• The request
Reproduce word for word the part of the items that opens with the line containing "Click the user avatar icon in the header" and closes with the line containing "click(61, 16)", including both of those lines.

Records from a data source
****************************************
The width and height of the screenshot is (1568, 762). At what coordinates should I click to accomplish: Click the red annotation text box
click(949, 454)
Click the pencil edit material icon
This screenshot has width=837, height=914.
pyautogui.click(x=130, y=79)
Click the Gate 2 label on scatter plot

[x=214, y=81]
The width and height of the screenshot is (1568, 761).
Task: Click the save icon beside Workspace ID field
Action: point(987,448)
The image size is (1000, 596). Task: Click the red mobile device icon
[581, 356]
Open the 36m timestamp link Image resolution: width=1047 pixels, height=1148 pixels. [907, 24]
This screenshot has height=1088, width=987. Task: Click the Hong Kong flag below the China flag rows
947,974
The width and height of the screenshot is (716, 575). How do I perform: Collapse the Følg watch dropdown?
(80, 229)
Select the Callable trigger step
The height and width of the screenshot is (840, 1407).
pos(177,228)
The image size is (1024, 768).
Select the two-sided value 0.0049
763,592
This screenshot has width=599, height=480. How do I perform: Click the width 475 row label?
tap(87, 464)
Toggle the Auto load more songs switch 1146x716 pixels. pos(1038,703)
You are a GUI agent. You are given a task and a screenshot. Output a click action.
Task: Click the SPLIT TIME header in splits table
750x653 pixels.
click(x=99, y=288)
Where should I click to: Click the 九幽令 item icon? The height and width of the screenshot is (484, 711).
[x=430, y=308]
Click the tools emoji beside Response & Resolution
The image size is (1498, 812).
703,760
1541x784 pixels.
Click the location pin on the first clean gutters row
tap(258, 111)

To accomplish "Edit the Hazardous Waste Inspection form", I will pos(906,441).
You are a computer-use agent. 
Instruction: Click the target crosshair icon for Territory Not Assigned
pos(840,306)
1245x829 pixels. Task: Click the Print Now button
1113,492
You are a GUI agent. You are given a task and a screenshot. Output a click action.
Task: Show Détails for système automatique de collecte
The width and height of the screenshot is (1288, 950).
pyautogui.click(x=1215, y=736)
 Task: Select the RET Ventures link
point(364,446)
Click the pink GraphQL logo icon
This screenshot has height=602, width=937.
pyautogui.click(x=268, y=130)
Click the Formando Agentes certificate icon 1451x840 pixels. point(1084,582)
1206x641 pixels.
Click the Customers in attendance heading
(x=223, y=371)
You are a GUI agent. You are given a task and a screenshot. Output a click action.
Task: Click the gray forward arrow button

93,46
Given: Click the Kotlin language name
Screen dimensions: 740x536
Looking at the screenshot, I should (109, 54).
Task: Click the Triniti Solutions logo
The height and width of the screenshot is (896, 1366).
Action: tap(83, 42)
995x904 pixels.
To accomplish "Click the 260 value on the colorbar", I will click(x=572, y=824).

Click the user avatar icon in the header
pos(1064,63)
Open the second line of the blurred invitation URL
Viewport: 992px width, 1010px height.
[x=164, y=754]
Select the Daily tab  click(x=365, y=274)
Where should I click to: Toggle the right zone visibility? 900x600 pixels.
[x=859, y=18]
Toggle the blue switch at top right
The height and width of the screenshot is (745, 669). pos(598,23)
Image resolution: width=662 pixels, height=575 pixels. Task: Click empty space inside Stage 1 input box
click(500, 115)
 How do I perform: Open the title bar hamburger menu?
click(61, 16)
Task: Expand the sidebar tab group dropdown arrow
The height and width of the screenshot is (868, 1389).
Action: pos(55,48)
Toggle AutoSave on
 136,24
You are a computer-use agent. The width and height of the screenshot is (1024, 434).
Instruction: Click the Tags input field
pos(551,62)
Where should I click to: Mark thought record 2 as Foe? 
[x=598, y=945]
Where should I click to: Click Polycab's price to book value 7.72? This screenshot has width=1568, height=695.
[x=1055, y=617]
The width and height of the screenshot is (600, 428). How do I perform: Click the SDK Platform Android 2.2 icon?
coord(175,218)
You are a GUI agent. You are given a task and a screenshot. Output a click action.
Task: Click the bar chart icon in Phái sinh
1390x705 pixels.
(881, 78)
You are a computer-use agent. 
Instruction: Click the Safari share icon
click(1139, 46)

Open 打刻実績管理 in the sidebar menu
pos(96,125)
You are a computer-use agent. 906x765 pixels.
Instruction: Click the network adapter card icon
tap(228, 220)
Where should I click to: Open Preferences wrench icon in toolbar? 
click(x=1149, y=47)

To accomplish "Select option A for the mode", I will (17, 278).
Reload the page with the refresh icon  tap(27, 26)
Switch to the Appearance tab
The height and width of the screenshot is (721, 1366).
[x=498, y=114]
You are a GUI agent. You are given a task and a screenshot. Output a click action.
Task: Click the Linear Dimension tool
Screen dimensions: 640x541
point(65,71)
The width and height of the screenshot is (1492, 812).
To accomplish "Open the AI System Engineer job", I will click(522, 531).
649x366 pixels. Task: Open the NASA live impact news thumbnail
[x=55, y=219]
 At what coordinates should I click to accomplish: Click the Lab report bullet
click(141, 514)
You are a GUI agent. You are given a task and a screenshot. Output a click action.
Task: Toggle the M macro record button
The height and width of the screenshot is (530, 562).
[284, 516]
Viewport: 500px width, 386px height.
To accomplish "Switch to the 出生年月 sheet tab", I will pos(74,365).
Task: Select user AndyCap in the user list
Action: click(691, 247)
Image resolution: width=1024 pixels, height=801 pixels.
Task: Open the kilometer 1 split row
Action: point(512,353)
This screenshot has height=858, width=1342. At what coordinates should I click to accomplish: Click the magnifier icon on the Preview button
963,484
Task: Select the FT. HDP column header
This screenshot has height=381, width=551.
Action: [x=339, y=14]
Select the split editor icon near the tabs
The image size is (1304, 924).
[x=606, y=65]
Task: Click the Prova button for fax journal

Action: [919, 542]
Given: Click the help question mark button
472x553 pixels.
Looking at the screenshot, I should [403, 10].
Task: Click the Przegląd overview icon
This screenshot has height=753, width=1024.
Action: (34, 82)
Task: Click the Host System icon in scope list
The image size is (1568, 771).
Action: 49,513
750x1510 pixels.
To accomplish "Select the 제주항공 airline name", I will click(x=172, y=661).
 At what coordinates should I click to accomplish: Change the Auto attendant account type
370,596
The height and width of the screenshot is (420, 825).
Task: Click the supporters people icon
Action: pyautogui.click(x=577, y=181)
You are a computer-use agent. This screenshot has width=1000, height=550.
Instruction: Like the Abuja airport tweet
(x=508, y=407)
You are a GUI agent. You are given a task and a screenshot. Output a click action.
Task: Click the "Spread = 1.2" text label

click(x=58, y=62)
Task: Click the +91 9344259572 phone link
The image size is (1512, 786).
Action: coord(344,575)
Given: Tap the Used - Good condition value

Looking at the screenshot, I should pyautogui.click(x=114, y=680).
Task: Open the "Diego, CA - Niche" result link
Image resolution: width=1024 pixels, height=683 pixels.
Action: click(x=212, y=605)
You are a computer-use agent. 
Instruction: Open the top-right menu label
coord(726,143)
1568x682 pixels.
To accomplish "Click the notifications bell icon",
****************************************
• Output
Click the user avatar icon in the header
pos(1064,63)
Open the second line of the blurred invitation URL
Viewport: 992px width, 1010px height.
[x=164, y=754]
Select the Daily tab  click(x=365, y=274)
Where should I click to: Toggle the right zone visibility? 900x600 pixels.
[x=859, y=18]
Toggle the blue switch at top right
The height and width of the screenshot is (745, 669). pos(598,23)
Image resolution: width=662 pixels, height=575 pixels. Task: Click empty space inside Stage 1 input box
click(500, 115)
 How do I perform: Open the title bar hamburger menu?
click(61, 16)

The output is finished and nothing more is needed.